If St. Thomas expresses surprise, the other apostles' faces register something else. Wonder shapes the faces of the other two apostles. But it is wonder whose striking reference is a marvelous woundedness. Indeed, Jesus' wound is placed near the center of the composition and the heads of the apostles, St. Thomas and Jesus hover over the wound in the shape of the cross, the apostle's faces expressing a marvelous wonder. But, what, is the source of that wonder? Is the wound itself? Let me suggest that we once again follow the living logic of the light as Caravaggio presents it.
The source of light is the source of wonder. That source is Jesus' body. Caravaggio through the means of light alerts us that the risen Jesus' body is no ordinary body. It is what the theological tradition calls the "glorious" body. A "glorious" body is different from a mortal body in that it is a newly innocent body. It is a body that has come through an awesome guilt into a marvelous, wondrous innocence. And Thomas, in Caravaggio's painting, is invited into that innocence as well. This is the meaning, I think, of Jesus' sure and guiding hand on Thomas' physical and seeking finger. Jesus takes Thomas into the woundedness of Thomas' own guilt of unbelief in order to transform it, as the light shows, into a profound insight. Thomas in touching Jesus' wound becomes innocent again and is given a taste of the possibilities of a full humanity.
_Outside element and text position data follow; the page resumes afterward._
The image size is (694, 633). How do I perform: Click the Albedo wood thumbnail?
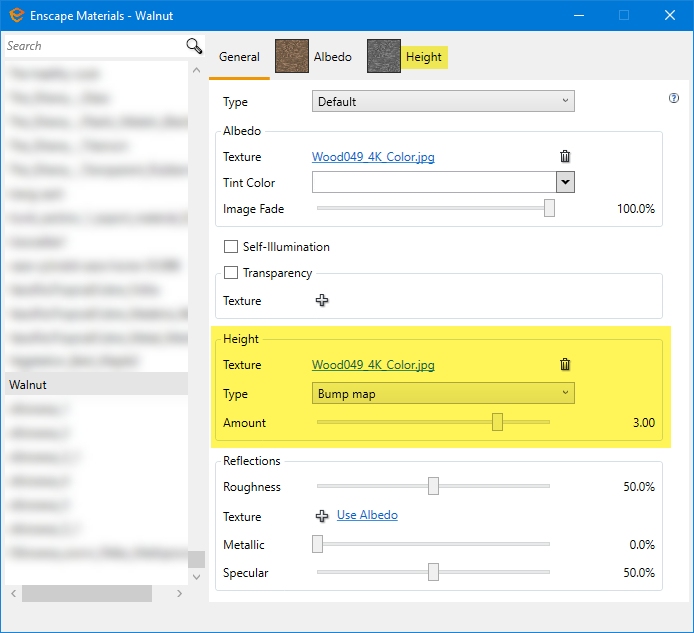(x=293, y=57)
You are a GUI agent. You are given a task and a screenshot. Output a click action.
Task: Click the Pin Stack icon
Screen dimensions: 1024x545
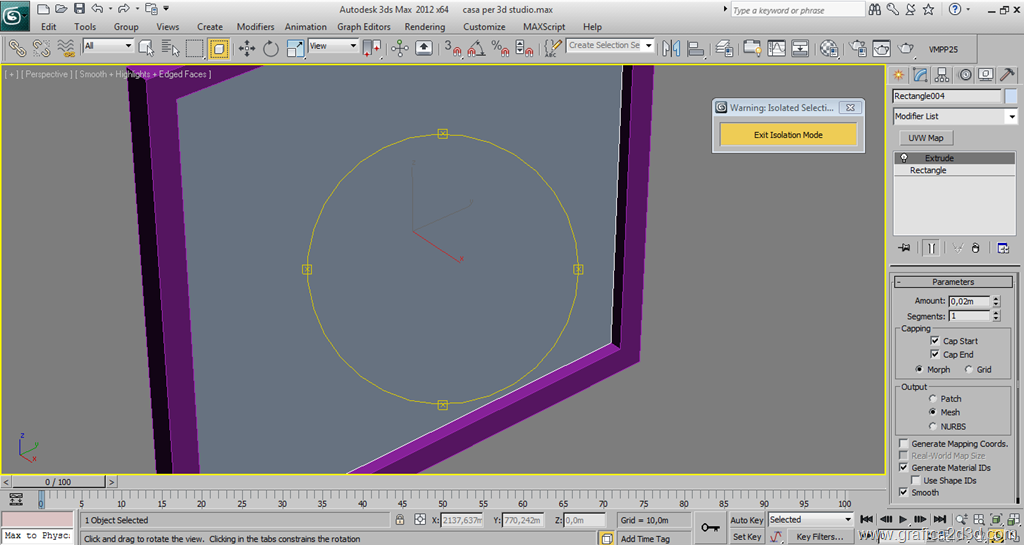coord(904,247)
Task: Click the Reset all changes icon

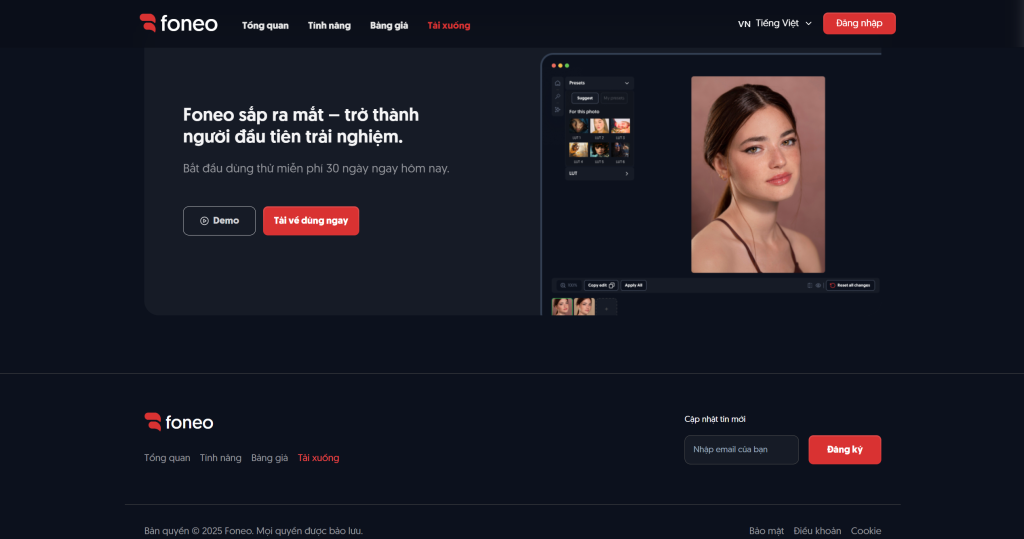Action: [832, 285]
Caravaggio's Incredulity serves to illustrate my thesis. Our age shall find again its sense of Beauty when it begins to see again a marvelous innocence in the woundedness of our humanity. Art shall find its religious power once again when it addresses and comes forth from such a dynamic innocence. Caravaggio's Incredulity, however, also suggests that the sense of Beauty is something that will always be a spiritual struggle in every generation. The sense of Beauty will always be one with the talk of God. As such, it possesses what theologians call an eschatological dimension. We may never, in our lifetime, ever experience the fullness of the sense of Beauty, but there will come a day when that fullness shall be ours. When it comes, it will dazzle us and grant us ecstatic vision. Until that day, however, the arts can serve to give us a foretaste of that day for the power of truly religious art is to enkindle and renew in us again the core and source of our human dignity: the human capacity to achieve and bear a wounded innocence.